De jurisprudence constante, la Cour de cassation interprète les disposition de l’article L.2314-18 du Code du travail en privant certains salariés de la qualité d’électeur aux élections professionnelles lorsqu’ils jouissent d’une délégation écrite particulière d’autorité leur permettant d’être assimilés au chef d’entreprise et/ou lorsqu’ils représentent effectivement l’employeur devant le Comité Social et Économique (autrement dit devant les Institutions Représentatives de l’Employeur – IRP).
Dans les prochains mois, cette position est vouée à changer : le Conseil Constitutionnel, via une Question Prioritaire de Constitutionnalité (QPC) n° 2021-947, déclare que cette exclusion de l’électorat est inconstitutionnelle.
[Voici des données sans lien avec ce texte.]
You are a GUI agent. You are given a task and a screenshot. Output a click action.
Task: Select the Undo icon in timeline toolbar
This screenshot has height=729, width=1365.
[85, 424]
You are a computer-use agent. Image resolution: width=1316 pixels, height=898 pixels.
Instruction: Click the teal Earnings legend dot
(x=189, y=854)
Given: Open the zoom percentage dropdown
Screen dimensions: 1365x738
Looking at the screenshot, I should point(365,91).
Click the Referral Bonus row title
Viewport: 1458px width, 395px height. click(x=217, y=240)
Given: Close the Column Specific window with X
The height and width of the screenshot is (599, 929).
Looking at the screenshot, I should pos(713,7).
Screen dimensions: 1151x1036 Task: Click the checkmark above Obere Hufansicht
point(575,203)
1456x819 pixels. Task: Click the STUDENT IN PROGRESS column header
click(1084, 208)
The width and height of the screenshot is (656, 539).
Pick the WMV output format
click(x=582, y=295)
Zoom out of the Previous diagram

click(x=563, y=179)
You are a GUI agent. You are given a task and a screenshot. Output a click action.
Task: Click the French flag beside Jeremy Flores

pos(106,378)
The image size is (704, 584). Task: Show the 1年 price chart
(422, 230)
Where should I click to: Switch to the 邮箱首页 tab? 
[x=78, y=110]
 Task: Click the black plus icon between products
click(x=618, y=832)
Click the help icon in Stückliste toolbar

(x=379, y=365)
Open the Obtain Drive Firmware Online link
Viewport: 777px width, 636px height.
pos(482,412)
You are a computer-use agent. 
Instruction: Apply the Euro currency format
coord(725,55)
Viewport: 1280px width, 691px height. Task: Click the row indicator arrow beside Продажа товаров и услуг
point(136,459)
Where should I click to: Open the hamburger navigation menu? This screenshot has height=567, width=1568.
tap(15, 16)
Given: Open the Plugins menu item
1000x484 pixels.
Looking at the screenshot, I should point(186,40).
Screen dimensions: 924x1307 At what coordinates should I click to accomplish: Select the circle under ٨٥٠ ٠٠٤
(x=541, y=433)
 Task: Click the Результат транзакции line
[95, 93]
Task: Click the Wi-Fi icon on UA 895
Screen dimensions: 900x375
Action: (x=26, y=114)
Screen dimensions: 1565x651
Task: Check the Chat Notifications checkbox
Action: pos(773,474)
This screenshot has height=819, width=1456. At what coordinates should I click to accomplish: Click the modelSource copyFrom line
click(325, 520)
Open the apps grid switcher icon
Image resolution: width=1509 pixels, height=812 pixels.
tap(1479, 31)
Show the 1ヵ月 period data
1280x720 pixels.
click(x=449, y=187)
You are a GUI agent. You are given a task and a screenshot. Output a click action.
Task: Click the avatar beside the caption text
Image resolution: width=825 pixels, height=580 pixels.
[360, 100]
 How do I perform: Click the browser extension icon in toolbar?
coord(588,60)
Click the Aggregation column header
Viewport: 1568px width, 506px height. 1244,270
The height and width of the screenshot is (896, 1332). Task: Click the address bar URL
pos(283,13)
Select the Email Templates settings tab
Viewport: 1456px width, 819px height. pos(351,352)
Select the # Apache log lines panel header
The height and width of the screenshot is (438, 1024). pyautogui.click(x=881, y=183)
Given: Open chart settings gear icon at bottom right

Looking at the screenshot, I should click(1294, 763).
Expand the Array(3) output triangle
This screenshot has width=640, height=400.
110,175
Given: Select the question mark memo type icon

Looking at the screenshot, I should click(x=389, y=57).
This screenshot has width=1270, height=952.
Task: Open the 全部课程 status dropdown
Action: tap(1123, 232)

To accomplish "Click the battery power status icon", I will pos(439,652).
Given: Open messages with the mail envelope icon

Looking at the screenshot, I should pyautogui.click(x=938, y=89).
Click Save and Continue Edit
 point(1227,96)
L’article L.2314-18 du Code du travail est déclaré contraire à la Constitution et il sera abrogé, dans sa version actuelle, à la date du 31 octobre 2022.
Les faits et la saisine du Conseil Constitutionnel
En 2019, la société Carrefour supermarché France a organisé la mise en place de son CSE. La CGT des personnels du commerce et de la distribution et des services a saisi le tribunal d’instance, en date du 9 décembre 2019, aux fins d’annulation des élections professionnelles pour le troisième collège du fait que les directeurs de magasin avaient été inscrits comme électeurs sur la liste électoral du collège correspondant.
Plusieurs mois plus tard, le syndicat national de l’encadrement du groupe Carrefour CFE-CGC a sollicité la transmission à la Cour de cassation d’une QPC.
Le tribunal judiciaire de Bourg-en-Bresse a rendu un jugement le 17 juin 2021 ; jugement transmettant une QPC ainsi rédigée :
« La disposition de l’article L. 2314-18 du code du travail telle qu’interprétée par la jurisprudence de la Cour de cassation, en privant certains travailleurs de la qualité d’électeur aux élections professionnelles, et en n’encadrant pas mieux les conditions de cette exclusion et en ne les distinguant pas des conditions pour n’être pas éligibles, ne méconnaît-elle pas le principe de participation des travailleurs par l’intermédiaire de leurs délégués à la détermination des conditions de travail à la gestion des entreprises défini au point 8 du préambule de la Constitution du 27 octobre 1946 ? »
Le Conseil Constitutionnel, le 19 novembre 2021, est venu se prononcer sur la conformité aux droits et libertés que la Constitution garantit de l’article L.2314-18 du code du travail.
L'abrogation de l'article L.2314-18 du Code du travail au 31 octobre 2022
Pour rappel, l’article L.2314-18 du Code du travail dispose que : « Sont électeurs les salariés des deux sexes, âgés de seize ans révolus, travaillant depuis trois mois au moins dans l’entreprise et n’ayant fait l’objet d’aucune interdiction, déchéance ou incapacité relatives à leurs droits civiques ».
En complément, la Cour de cassation juge, de manière constante, que doivent être exclus du corps électoral les salariés qui disposent d’une délégation écrite particulière d’autorité leur permettant d’être assimilés au chef d’entreprise et/ou qui représentent effectivement l’employeur devant les IRP (et donc notamment lors des réunions du CSE).
Le Conseil Constitutionnel se prononce en invoquant qu’en privant des salariés de toute possibilité de participer en tant qu’électeur à l’élection des représentants des salariés (élection du CSE) au seul motif qu’ils disposent d’une délégation ou d’un pouvoir de représentation est une atteinte qui est manifestement disproportionnée au principe de participation des travailleurs énoncé au huitième alinéa du Préambule de la Constitution de 1946.
Le Conseil Constitutionnel abroge, à compter du 31 octobre 2022, les dispositions ainsi déclarées inconstitutionnelles. Le législateur devra donc, dans les prochains mois, reprendre sa plume pour une nouvelle rédaction de l’article L.2314-18 du Code du travail.